When she walked downtown, she knew she was walking in the same footsteps as Plath — on Gothic Street, on King Street — and she got serious about poetry.
“When she finally plucked up the courage to send me her poems, I was blown away by how good they were,’’ said Neil Gaiman, the author who befriended Becca through the woman who became his wife, musician Amanda Palmer.
Palmer, then one half of the cabaret-punk duo the Dresden Dolls, remembers meeting Becca at Smith, from which Becca graduated in 2007. At first Becca was just a fan, but she became a collaborator, sending an endless loop of music samples.
“She used the Internet the way people before had used tapes,’’ Palmer said. “She would find, and share, the most obscure music, and she could tell you why it mattered. She was an art ingestor.’’
In the end, she was also a matchmaker.
“Becca,’’ Palmer said backstage one night, just moments before a show, “should I marry Neil Gaiman?’’
“Yes,’’ Becca replied.
And so she did.
Becca Rosenthal enrolled in a graduate program at Simmons College and was a student there a year ago when she died inexplicably and far too young. She was 27. Her friends struggled for months to come to terms with her death and what to do to commemorate her life. And then, as the months passed, it became patently obvious.

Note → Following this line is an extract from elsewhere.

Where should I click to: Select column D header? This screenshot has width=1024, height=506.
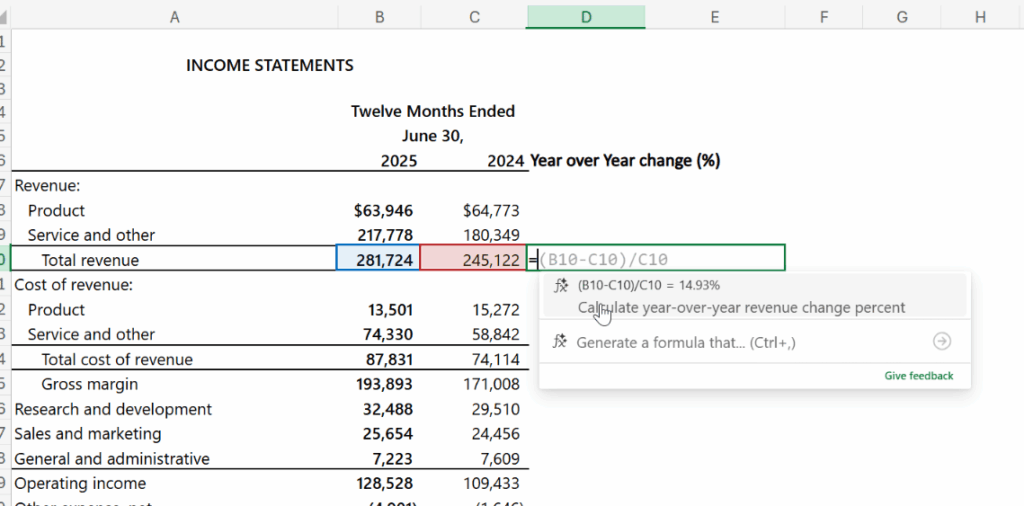click(x=585, y=16)
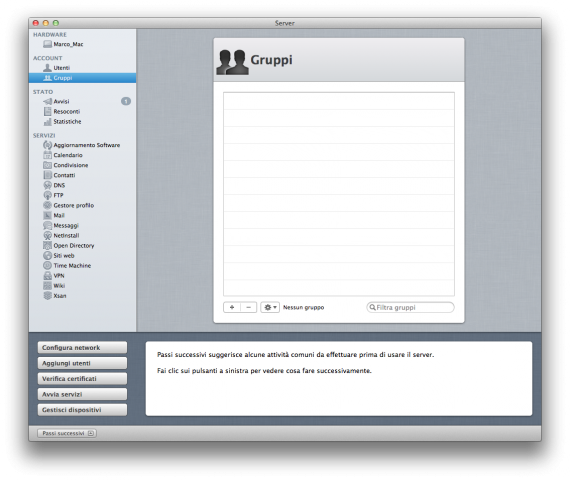Click the Configura network button
The width and height of the screenshot is (570, 481).
pos(82,348)
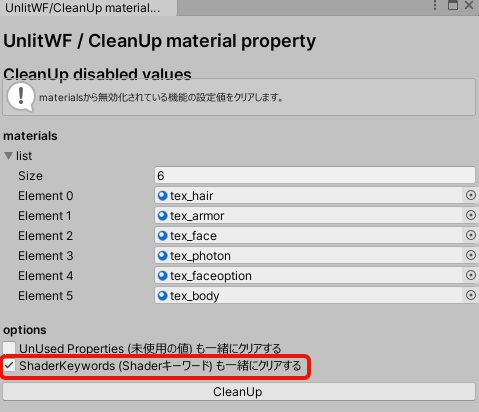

On Monday night, the Somerville Theatre in Davis Square will be packed with all the poets and musicians and artists who knew and loved her. They will sing, dance, and remember a young life cut short. The Dresden Dolls, Palmer and the Violent Femmes’ Brian Viglione, will reunite for the evening, and the plan is to take the proceeds and create a scholarship for somebody who wants to be a librarian.
Because that is what Becca Rosenthal wanted to be, a librarian, helping people to do something that makes them think.
Becca Rosenthal is the antithesis of the Philistines in Washington.
She’s dead and buried a year, and she still makes more sense than they ever will.